-- Task data follows --

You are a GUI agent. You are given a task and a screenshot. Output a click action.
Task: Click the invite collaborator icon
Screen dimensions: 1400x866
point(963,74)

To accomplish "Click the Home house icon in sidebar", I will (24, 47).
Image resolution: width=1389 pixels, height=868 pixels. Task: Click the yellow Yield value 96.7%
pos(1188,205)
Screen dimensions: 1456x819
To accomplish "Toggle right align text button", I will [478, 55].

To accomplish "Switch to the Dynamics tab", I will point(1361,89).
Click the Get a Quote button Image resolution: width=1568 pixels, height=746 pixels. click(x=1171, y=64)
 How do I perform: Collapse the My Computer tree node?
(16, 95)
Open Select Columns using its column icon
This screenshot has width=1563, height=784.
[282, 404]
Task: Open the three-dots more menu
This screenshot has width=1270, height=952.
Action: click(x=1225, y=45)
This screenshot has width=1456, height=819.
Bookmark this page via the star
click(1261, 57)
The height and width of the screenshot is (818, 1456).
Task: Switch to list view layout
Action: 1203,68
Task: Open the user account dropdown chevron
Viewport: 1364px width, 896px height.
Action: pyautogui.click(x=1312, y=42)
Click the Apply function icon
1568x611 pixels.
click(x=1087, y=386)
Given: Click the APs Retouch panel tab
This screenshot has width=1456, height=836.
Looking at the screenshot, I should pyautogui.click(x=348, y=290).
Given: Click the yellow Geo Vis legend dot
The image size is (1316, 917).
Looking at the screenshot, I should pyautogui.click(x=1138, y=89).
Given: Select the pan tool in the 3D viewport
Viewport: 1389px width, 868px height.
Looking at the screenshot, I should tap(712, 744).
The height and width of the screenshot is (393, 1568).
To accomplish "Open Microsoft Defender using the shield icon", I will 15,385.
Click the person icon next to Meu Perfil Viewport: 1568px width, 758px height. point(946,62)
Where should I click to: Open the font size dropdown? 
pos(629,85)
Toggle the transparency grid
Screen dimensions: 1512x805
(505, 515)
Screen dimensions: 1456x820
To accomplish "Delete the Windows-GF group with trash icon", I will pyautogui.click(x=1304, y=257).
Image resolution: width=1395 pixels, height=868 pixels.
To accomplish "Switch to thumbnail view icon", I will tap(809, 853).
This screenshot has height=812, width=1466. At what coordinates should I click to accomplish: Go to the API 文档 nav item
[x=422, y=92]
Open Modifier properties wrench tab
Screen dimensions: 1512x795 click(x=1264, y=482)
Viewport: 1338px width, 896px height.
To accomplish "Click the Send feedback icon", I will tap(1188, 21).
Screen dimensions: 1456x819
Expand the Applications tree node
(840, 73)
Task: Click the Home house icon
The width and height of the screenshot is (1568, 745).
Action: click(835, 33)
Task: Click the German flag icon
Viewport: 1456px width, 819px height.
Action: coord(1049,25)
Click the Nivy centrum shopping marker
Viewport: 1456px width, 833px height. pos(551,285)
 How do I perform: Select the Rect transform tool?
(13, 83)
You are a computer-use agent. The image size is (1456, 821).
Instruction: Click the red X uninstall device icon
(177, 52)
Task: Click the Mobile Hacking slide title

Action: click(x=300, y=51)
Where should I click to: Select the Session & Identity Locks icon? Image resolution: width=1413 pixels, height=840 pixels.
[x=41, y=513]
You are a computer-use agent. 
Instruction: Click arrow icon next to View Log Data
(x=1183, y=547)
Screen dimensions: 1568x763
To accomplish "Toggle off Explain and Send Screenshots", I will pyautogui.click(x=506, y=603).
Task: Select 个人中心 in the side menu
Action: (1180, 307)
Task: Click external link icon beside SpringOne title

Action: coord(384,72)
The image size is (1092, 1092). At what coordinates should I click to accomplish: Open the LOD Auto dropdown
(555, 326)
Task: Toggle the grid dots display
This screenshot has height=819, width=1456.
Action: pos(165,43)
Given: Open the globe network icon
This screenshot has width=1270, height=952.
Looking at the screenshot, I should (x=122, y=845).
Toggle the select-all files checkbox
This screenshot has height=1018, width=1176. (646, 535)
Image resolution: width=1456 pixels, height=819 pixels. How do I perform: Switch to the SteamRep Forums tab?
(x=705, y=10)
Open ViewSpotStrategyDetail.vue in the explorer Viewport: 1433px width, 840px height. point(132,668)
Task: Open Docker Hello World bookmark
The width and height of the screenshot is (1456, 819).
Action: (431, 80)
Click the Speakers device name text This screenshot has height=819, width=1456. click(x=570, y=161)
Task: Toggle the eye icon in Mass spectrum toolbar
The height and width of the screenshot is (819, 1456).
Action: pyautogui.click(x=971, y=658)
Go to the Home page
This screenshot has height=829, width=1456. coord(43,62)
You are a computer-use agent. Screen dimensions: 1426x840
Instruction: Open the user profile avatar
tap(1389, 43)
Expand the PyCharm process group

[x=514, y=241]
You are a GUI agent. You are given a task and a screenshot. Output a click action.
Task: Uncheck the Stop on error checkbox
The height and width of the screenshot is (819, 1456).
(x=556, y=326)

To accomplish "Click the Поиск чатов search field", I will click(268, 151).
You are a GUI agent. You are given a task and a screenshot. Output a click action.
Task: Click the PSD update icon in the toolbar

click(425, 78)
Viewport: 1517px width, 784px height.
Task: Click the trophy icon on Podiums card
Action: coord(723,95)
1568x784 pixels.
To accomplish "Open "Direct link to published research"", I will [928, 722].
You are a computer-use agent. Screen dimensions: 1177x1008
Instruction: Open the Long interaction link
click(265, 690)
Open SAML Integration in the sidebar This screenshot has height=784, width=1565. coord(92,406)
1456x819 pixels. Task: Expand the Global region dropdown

-- Task data concluded --

Some lines above hold the word "agent". Copy all of them.

### Written response
You are a GUI agent. You are given a task and a screenshot. Output a click action.
You are a computer-use agent. The image size is (1456, 821).
You are a computer-use agent. 
You are a computer-use agent. Screen dimensions: 1426x840
You are a GUI agent. You are given a task and a screenshot. Output a click action.
You are a GUI agent. You are given a task and a screenshot. Output a click action.
You are a computer-use agent. Screen dimensions: 1177x1008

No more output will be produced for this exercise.